This code reads 3 datasets:
data_l1 = pd.read_csv('PSU_l1.csv')
data_l2 = pd.read_csv('PSU_l2.csv')
data_l3 = pd.read_csv('PSU_l3.csv')
Based on the user’s input, the last row of the relevant dataset is picked:
if form_type == "l1":
result = data_l1[:-1]
elif form_type == "l2":
result = data_l2[:-1]
elif form_type == "l3":
result = data_l3[:-1]
It’s not trivial to replace this with a loop or a lookup.
Data structures avoid duplication.
Instead of loading into 4 datasets, use:
data = {
level: pd.read_csv('PSU_' + level + '.csv')
for level in ['l1', 'l2', 'l3']
}
result = data[form_type][:-1]
This cuts down the code, and it’s easier to add new datasets.
The third file alone is named PSU_Personnel.csv
instead of PSU_l3.csv
. But we
want to map it to data['l3']
, because that’s how the user will request it.
So use a mapping:
lookup = {
'l1': 'PSU_l1.csv',
'l2': 'PSU_l2.csv',
'l3': 'PSU_Personnel.csv', # different filename
}
data = {key: pd.read_csv(file) for key, file in lookup.items()}
result = data[form_type][:-1]
For PSU_Personnel.csv
, we want to pick the first row, not the last row.

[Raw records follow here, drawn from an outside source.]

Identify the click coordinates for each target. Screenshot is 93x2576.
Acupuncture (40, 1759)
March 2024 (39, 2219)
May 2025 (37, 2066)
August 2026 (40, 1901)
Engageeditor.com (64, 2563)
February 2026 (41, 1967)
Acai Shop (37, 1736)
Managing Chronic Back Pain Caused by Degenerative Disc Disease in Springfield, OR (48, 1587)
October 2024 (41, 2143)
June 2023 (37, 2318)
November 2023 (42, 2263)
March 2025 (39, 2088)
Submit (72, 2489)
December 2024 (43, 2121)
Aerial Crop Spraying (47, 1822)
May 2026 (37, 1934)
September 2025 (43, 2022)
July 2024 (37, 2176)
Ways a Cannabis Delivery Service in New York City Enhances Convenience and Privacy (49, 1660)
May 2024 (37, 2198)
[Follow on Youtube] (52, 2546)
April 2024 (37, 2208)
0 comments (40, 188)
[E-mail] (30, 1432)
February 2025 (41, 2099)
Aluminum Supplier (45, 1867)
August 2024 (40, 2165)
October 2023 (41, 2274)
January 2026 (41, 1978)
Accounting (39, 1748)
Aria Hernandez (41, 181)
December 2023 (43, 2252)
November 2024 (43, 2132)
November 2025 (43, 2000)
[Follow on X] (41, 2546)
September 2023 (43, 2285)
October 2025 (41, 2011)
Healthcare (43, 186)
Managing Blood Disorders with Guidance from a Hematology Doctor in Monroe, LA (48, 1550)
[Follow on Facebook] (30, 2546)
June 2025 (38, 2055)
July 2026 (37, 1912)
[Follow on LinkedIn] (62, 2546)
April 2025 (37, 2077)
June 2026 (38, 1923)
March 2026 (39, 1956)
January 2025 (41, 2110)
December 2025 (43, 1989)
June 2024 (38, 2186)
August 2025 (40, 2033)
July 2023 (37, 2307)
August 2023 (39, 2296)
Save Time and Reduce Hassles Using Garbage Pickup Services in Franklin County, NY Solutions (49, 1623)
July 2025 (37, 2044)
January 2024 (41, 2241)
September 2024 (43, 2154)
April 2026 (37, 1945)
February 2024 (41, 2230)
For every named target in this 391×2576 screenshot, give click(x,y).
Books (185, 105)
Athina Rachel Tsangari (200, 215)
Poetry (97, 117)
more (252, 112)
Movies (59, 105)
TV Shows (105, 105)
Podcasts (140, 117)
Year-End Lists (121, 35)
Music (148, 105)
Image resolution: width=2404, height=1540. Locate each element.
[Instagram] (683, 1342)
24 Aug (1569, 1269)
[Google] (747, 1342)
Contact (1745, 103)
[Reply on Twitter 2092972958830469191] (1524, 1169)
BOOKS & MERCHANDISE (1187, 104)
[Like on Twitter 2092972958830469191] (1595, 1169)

So add the row into the mapping as well:
lookup = { # Define row for each file
'l1': dict(file='PSU_l1.csv', row=-1),
'l2': dict(file='PSU_l2.csv', row=-1),
'l3': dict(file='PSU_Personnel.csv', row=0),
}
data = {key: pd.read_csv(info['file']) for key, info in lookup.items()}
result = data[form_type][:lookup[form_type]['row']]
For PSU_l1.csv
, we want to sort it.
For PSU_l2.csv
, we want to fill empty values.
Then use functions to define your operations.
lookup = {
'l1': dict(file='PSU_l1.csv', op=lambda v: v.sort()),
'l2': dict(file='PSU_l2.csv', op=lambda v: v.fillna('')),
'l3': dict(file='PSU_Personnel.csv', op=lambda v: v),
}
data = {key: pd.read_csv(info['file']) for key, info in lookup.items()}
result = lookup[form_type]['op'](data[form_type])
The functions need not be lambda
s. They can be normal multi-line functions.